** begin SOURCE EXTRACT **

I am still trying to determine if this is the lifestyle I truly want. I do have a Vanilla b/f who does not share my fantasies and wants
I have been on other sites and have perused the blogs, questions, and forums.
My question is this: It is of my opinion so far that subs have a difficult time keeping a Master, as Masters only train or then become bored of the routine.
I am wondering how difficult it is to find someone who will share your interests and let you be a sub to thier Dom without fear of being let go for boredom. Is there a place where you can actually find a realtionship or is it all just play? If it is just play, then keeping your current Vanilla relationship is a justifiable reason and playing on the side would be even more justifiable.
Please advise.

Tojo
09-22-2006, 06:59 PM
It can be anything you want it to be, aria.

Unfortunately no one can tell you what's right for you, but finding the right place is half the fun.

It's not easy finding someone, particularly one who wants the same degree of involvement & is into the same things. That's the key though, once you get some idea of what you want.

Check out Aesop's thread for beginners, in the 'Knowledge' section.

Have a look at www.submissiveloving.com -keep learning, & maybe try a little online play first?

Take it slow, & if it don't feel right, don't do it.

IMO any so called Master who becomes bored with his sub, is not that serious anyway & probably best avoided.

Let us know how it all turns out- we await with interest.

Tojo

Dragon's muse
09-22-2006, 07:39 PM
i have served my Dragon for 13 years now. There are some Masters who train and run. There are some "normal" vanilla guys that run once a certain level of comfort sets in. Relationships are iffy and there are azzhatz in every walk of life.

Aussiegirl1
09-22-2006, 08:14 PM
Aria, it does seem to be a matter of luck. I know I am so lucky to have found someone like Tojo, especially when I wasn't even looking! To me, if you can be friends first and if you feel right, you are part of the way there. As Tojo said though, you need to have compatable needs and desires too. Also it has to be fun.

It needs to be something that you feel deep inside of you, and it is not for everyone. I have only just now realised it is what I want, but for many, many years I was happy to just look on and read some great stories. You will know in your heart if you really want to try persue something and I wish you all the best as you discover what it is you want.

orchid
09-22-2006, 08:36 PM
i think what muse said is a great point...nilla or lifestyle, there are some people that are just not cut out to stick around after the newness and excitement wears off...

** end SOURCE EXTRACT **

**PARTS OF THE EXERCISE**
a) In the forum thread, how long has the poster Dragon's muse served their Dragon?
b) Write out the part of the forum thread that opens with "It needs to" and closes with "is you want.", but swap "heart" for "gut".

** begin SUPPLIED RECORDS **

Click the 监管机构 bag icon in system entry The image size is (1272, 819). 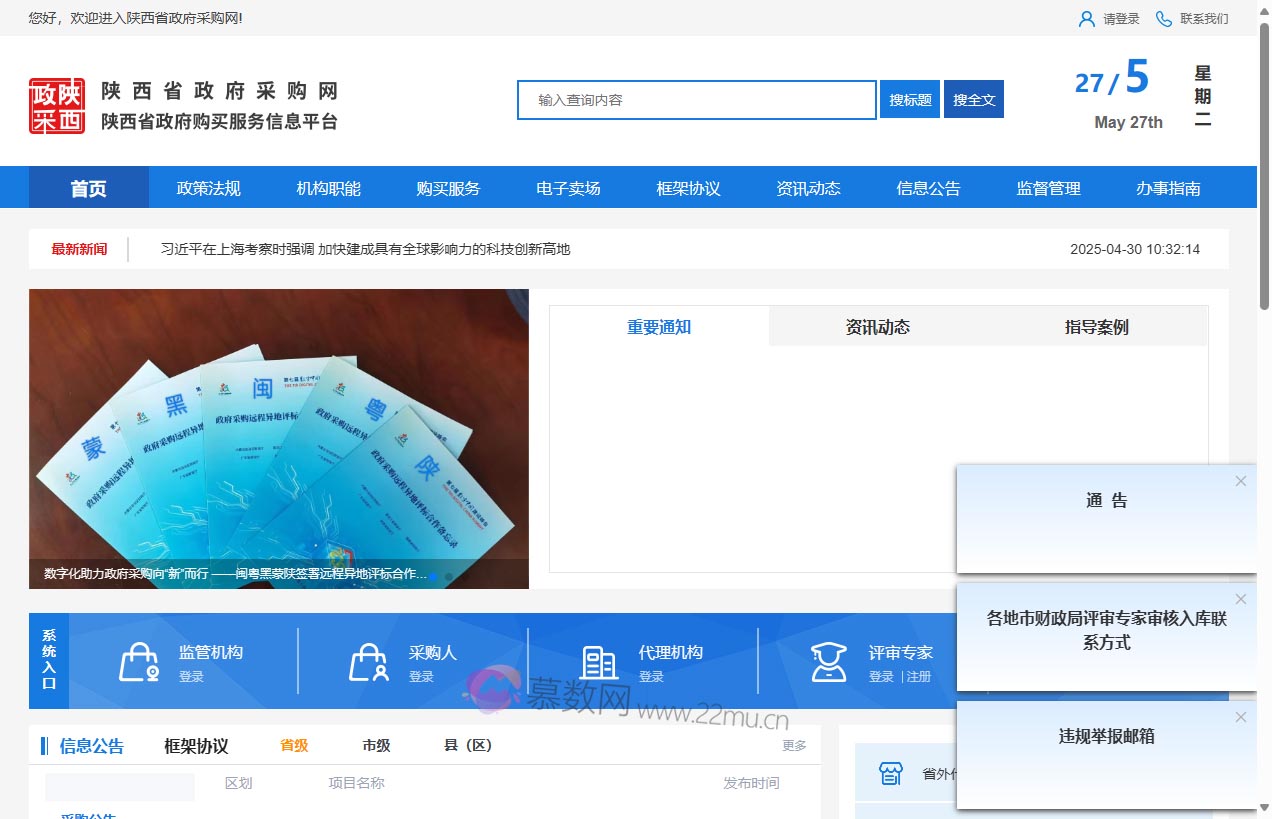(138, 660)
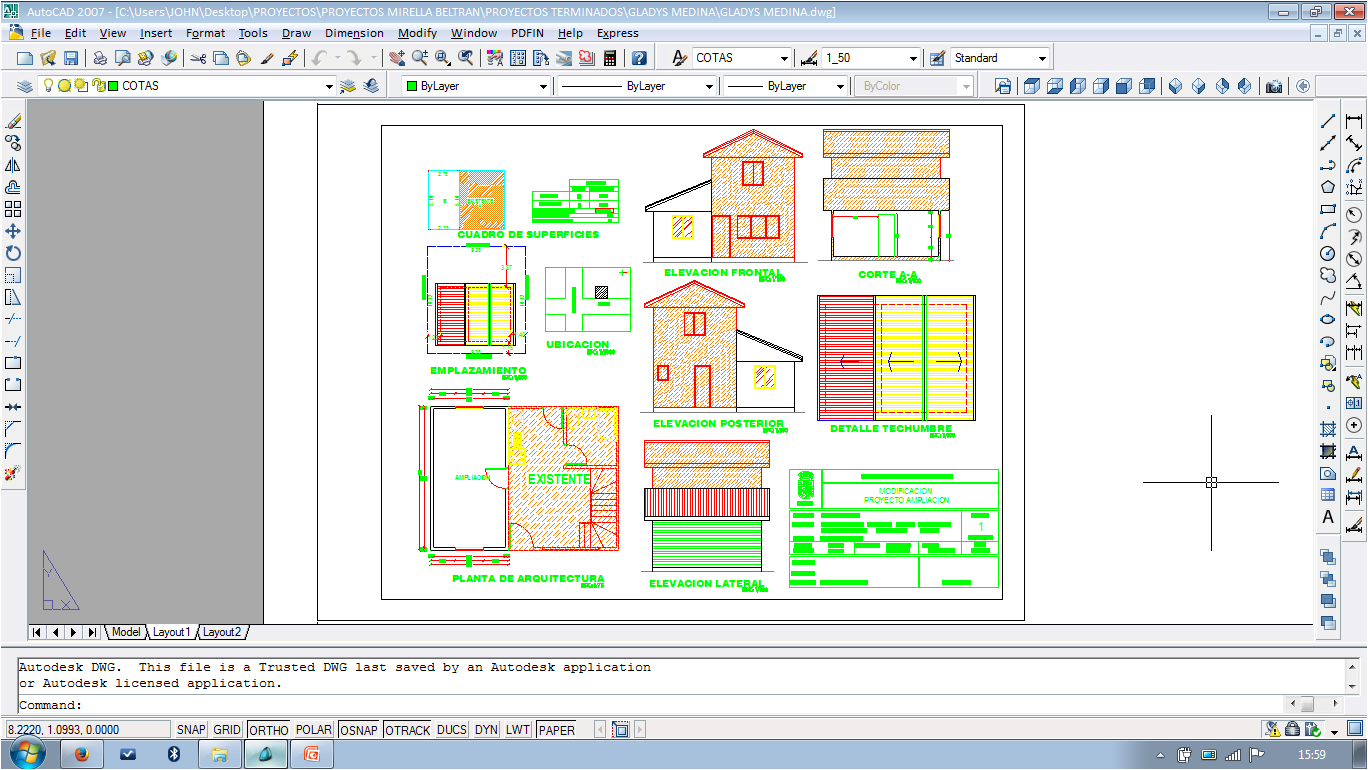Select the Erase tool in Modify toolbar
1368x770 pixels.
coord(13,121)
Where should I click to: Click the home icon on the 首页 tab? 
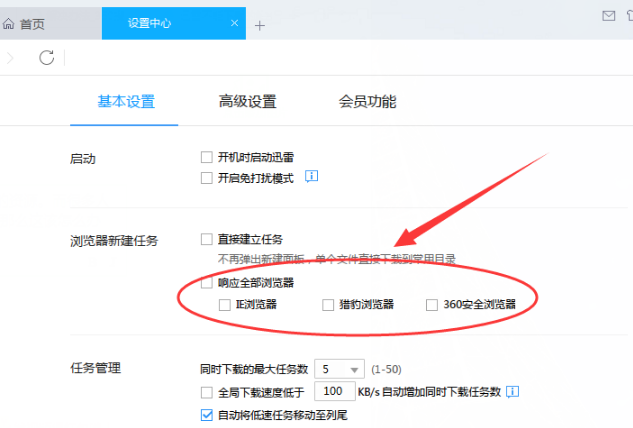pyautogui.click(x=9, y=22)
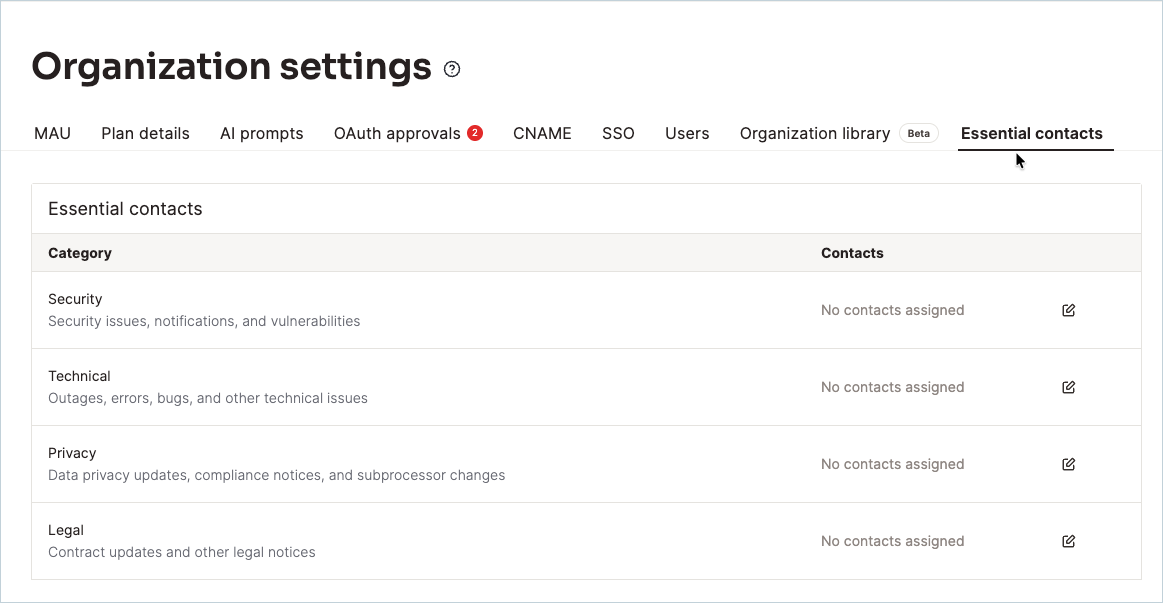The width and height of the screenshot is (1163, 603).
Task: Click the red OAuth approvals notification badge
Action: click(x=475, y=133)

** end SUPPLIED RECORDS **

**RESPONSES PER TASK**
a) 13 years.

b)
It needs to be something that you feel deep inside of you, and it is not for everyone. I have only just now realised it is what I want, but for many, many years I was happy to just look on and read some great stories. You will know in your gut if you really want to try persue something and I wish you all the best as you discover what it is you want.